Records supplied:
^^^^

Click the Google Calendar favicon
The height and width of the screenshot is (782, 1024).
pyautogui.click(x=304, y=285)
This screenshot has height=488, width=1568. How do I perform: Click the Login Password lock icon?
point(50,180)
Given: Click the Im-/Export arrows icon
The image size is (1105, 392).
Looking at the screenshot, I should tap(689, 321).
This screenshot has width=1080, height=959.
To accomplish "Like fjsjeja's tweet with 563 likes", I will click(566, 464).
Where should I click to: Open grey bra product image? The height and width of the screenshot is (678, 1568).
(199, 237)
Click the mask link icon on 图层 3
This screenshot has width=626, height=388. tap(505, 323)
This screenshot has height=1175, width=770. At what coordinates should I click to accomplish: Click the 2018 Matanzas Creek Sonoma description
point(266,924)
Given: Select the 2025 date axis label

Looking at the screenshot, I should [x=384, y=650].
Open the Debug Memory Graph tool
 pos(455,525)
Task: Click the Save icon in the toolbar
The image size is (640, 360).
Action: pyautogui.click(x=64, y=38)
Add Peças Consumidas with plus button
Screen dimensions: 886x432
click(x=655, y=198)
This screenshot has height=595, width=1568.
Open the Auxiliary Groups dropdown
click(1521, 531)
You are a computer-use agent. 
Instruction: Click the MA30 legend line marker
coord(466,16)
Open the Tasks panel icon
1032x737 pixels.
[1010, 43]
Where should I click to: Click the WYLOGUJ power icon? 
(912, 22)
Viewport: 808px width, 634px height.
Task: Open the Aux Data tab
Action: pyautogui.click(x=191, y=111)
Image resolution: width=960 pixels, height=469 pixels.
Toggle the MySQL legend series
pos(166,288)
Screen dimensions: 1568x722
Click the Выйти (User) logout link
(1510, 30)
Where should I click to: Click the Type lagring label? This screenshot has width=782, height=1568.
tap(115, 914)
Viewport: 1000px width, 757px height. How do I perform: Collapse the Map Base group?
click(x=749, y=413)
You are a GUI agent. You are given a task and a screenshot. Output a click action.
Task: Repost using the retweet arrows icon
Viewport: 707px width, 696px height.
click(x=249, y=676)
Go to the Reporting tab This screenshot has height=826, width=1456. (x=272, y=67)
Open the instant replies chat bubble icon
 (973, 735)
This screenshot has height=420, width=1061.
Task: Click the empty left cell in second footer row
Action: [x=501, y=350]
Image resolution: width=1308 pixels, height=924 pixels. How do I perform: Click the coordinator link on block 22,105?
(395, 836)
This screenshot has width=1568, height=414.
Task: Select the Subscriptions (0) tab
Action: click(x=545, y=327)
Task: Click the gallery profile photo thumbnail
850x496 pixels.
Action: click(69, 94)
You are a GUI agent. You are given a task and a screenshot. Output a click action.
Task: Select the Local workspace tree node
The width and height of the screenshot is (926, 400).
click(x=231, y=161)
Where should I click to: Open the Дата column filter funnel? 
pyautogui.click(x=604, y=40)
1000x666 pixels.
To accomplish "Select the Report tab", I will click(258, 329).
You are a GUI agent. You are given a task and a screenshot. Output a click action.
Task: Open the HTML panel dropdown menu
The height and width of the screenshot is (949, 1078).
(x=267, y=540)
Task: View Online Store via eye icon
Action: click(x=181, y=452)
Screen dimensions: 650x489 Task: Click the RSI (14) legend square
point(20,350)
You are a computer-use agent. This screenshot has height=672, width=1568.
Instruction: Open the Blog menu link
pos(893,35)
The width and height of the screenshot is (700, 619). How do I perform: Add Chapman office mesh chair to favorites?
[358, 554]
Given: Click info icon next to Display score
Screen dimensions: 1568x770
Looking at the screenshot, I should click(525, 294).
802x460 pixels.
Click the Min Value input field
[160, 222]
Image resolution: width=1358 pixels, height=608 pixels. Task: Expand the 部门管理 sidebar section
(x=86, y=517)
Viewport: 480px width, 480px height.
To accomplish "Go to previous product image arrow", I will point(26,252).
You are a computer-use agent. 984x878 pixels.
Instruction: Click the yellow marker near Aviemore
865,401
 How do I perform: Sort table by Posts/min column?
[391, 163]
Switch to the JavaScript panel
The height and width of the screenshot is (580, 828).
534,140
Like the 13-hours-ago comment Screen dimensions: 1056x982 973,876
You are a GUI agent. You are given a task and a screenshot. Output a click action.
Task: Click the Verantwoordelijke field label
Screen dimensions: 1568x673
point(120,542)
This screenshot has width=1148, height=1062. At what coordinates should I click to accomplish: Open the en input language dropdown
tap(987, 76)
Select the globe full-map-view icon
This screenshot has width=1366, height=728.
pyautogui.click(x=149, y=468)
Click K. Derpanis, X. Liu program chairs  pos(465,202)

^^^^

Work order: Beginning with the first line and ending with the last, copy the material above exactly.

Answer for the task:
Click the Google Calendar favicon
The height and width of the screenshot is (782, 1024).
pyautogui.click(x=304, y=285)
This screenshot has height=488, width=1568. How do I perform: Click the Login Password lock icon?
point(50,180)
Given: Click the Im-/Export arrows icon
The image size is (1105, 392).
Looking at the screenshot, I should tap(689, 321).
This screenshot has width=1080, height=959.
To accomplish "Like fjsjeja's tweet with 563 likes", I will click(566, 464).
Where should I click to: Open grey bra product image? The height and width of the screenshot is (678, 1568).
(199, 237)
Click the mask link icon on 图层 3
This screenshot has width=626, height=388. tap(505, 323)
This screenshot has height=1175, width=770. At what coordinates should I click to accomplish: Click the 2018 Matanzas Creek Sonoma description
point(266,924)
Given: Select the 2025 date axis label

Looking at the screenshot, I should [x=384, y=650].
Open the Debug Memory Graph tool
 pos(455,525)
Task: Click the Save icon in the toolbar
The image size is (640, 360).
Action: pyautogui.click(x=64, y=38)
Add Peças Consumidas with plus button
Screen dimensions: 886x432
click(x=655, y=198)
This screenshot has height=595, width=1568.
Open the Auxiliary Groups dropdown
click(1521, 531)
You are a computer-use agent. 
Instruction: Click the MA30 legend line marker
coord(466,16)
Open the Tasks panel icon
1032x737 pixels.
[1010, 43]
Where should I click to: Click the WYLOGUJ power icon? 
(912, 22)
Viewport: 808px width, 634px height.
Task: Open the Aux Data tab
Action: pyautogui.click(x=191, y=111)
Image resolution: width=960 pixels, height=469 pixels.
Toggle the MySQL legend series
pos(166,288)
Screen dimensions: 1568x722
Click the Выйти (User) logout link
(1510, 30)
Where should I click to: Click the Type lagring label? This screenshot has width=782, height=1568.
tap(115, 914)
Viewport: 1000px width, 757px height. How do I perform: Collapse the Map Base group?
click(x=749, y=413)
You are a GUI agent. You are given a task and a screenshot. Output a click action.
Task: Repost using the retweet arrows icon
Viewport: 707px width, 696px height.
click(x=249, y=676)
Go to the Reporting tab This screenshot has height=826, width=1456. (x=272, y=67)
Open the instant replies chat bubble icon
 (973, 735)
This screenshot has height=420, width=1061.
Task: Click the empty left cell in second footer row
Action: [x=501, y=350]
Image resolution: width=1308 pixels, height=924 pixels. How do I perform: Click the coordinator link on block 22,105?
(395, 836)
This screenshot has width=1568, height=414.
Task: Select the Subscriptions (0) tab
Action: click(x=545, y=327)
Task: Click the gallery profile photo thumbnail
850x496 pixels.
Action: click(69, 94)
You are a GUI agent. You are given a task and a screenshot. Output a click action.
Task: Select the Local workspace tree node
The width and height of the screenshot is (926, 400).
click(x=231, y=161)
Where should I click to: Open the Дата column filter funnel? 
pyautogui.click(x=604, y=40)
1000x666 pixels.
To accomplish "Select the Report tab", I will click(258, 329).
You are a GUI agent. You are given a task and a screenshot. Output a click action.
Task: Open the HTML panel dropdown menu
The height and width of the screenshot is (949, 1078).
(x=267, y=540)
Task: View Online Store via eye icon
Action: click(x=181, y=452)
Screen dimensions: 650x489 Task: Click the RSI (14) legend square
point(20,350)
You are a computer-use agent. This screenshot has height=672, width=1568.
Instruction: Open the Blog menu link
pos(893,35)
The width and height of the screenshot is (700, 619). How do I perform: Add Chapman office mesh chair to favorites?
[358, 554]
Given: Click info icon next to Display score
Screen dimensions: 1568x770
Looking at the screenshot, I should click(525, 294).
802x460 pixels.
Click the Min Value input field
[160, 222]
Image resolution: width=1358 pixels, height=608 pixels. Task: Expand the 部门管理 sidebar section
(x=86, y=517)
Viewport: 480px width, 480px height.
To accomplish "Go to previous product image arrow", I will point(26,252).
You are a computer-use agent. 984x878 pixels.
Instruction: Click the yellow marker near Aviemore
865,401
 How do I perform: Sort table by Posts/min column?
[391, 163]
Switch to the JavaScript panel
The height and width of the screenshot is (580, 828).
534,140
Like the 13-hours-ago comment Screen dimensions: 1056x982 973,876
You are a GUI agent. You are given a task and a screenshot. Output a click action.
Task: Click the Verantwoordelijke field label
Screen dimensions: 1568x673
point(120,542)
This screenshot has width=1148, height=1062. At what coordinates should I click to accomplish: Open the en input language dropdown
tap(987, 76)
Select the globe full-map-view icon
This screenshot has width=1366, height=728.
pyautogui.click(x=149, y=468)
Click K. Derpanis, X. Liu program chairs  pos(465,202)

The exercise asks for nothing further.